China-based EV maker Li Auto (LI) revealed that it hit a new record and crossed the 8,000-vehicle target, with the delivery of 8,589 Li ONEs in July 2021. This marked a 251.3% year-over-year and 11.4% sequential growth.
Shares of Li Auto closed 8.9% higher on Friday.
As of July 31, 2021, total deliveries stand at 38,743 in 2021. This represents cumulative deliveries of Li ONE at 72,340, since its launch. (See Li Auto stock charts on TipRanks)
Following the release of this robust data, Li Auto President Yanan Shen said, “Driven by outstanding product features and performance, the 2021 Li ONE set an all-time high in monthly deliveries once again. By the end of this year, we will launch a series of major OTA upgrades to elevate our product offering to new heights.”
Last month, Credit Suisse analyst Bin Wang maintained a Buy rating and lifted the stock’s price target to $41 (22.8% upside potential) from $38.
On June 7, Goldman Sachs analyst Fei Fang maintained a Buy rating and increased the stock’s price target to $62 (85.7% upside potential) from $60.

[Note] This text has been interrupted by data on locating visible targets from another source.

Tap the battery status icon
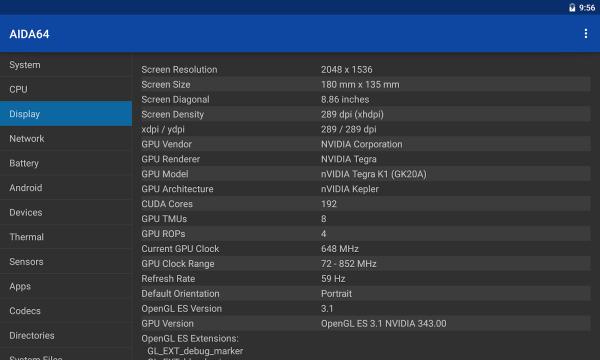 [x=572, y=8]

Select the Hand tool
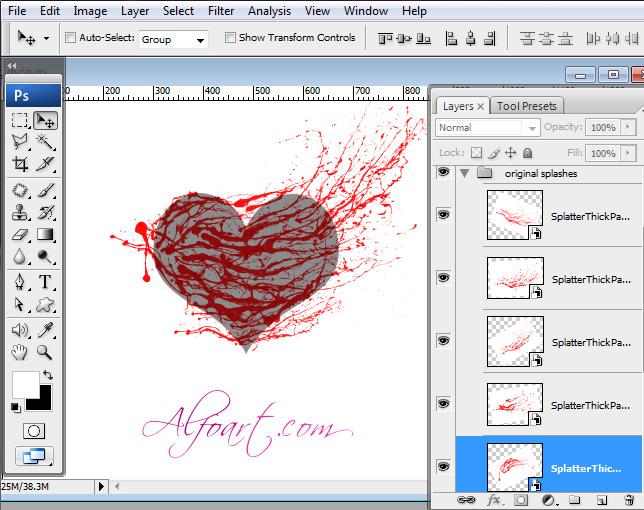tap(19, 351)
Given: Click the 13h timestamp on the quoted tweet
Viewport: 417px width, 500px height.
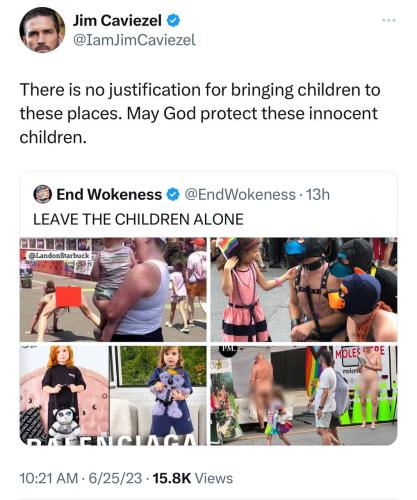Looking at the screenshot, I should (318, 195).
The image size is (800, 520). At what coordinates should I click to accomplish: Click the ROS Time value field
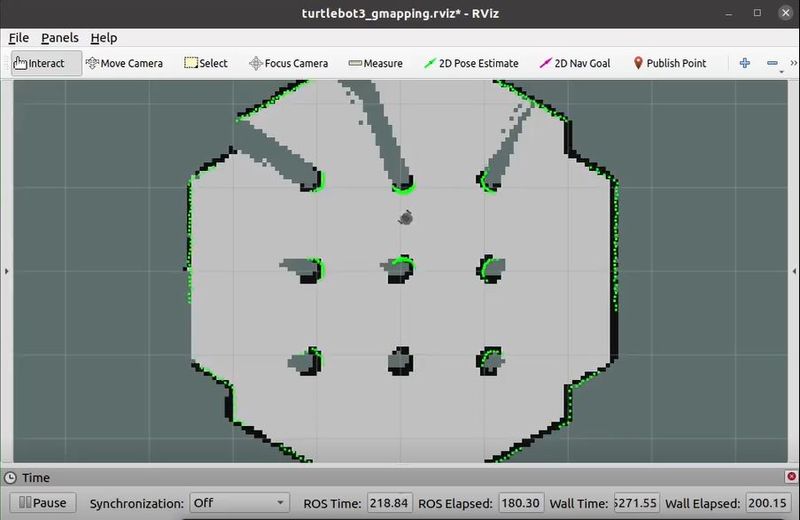point(389,503)
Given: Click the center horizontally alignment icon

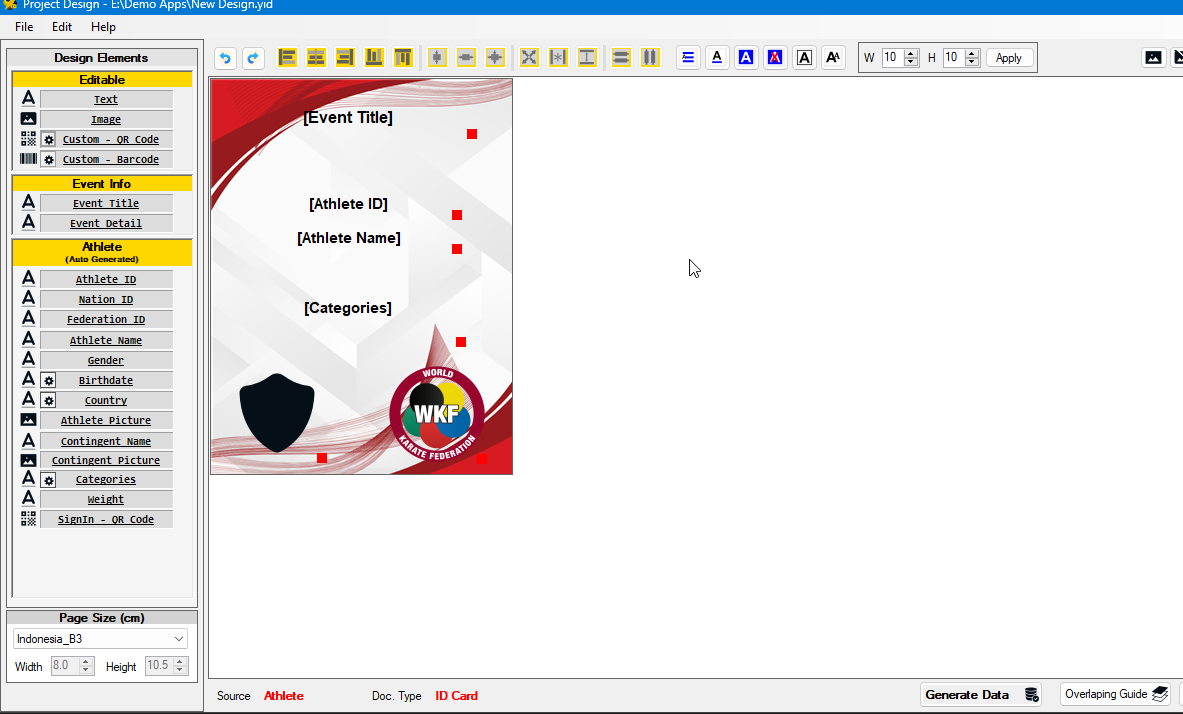Looking at the screenshot, I should tap(316, 57).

Fang commented, “We raise forecasts for LI to reflect our upgraded expectations for its structural market shares (i.e. 2023-2025 sales), the optimistic backlog for the new facelift version (i.e. 2021-2022 sales), the expanding ASP, and the expanding gross margin. We currently model LI to grow sales from 33,000 units in 2020 to 580,000 units in 2025 (from 545,000 prior). If materialized, this would be an unprecedented scale of growth in the domestic auto industry.”
Li Auto shares have exploded 104.1% over the past year, and the stock still scores a Strong Buy consensus rating, based on 5 unanimous Buys. That’s alongside an average Li Auto price target of $45.90, which implies 37.5% upside potential to current levels.
Additionally, TipRanks data shows that financial blogger opinions are 100% Bullish on LI, compared to a sector average of 70%.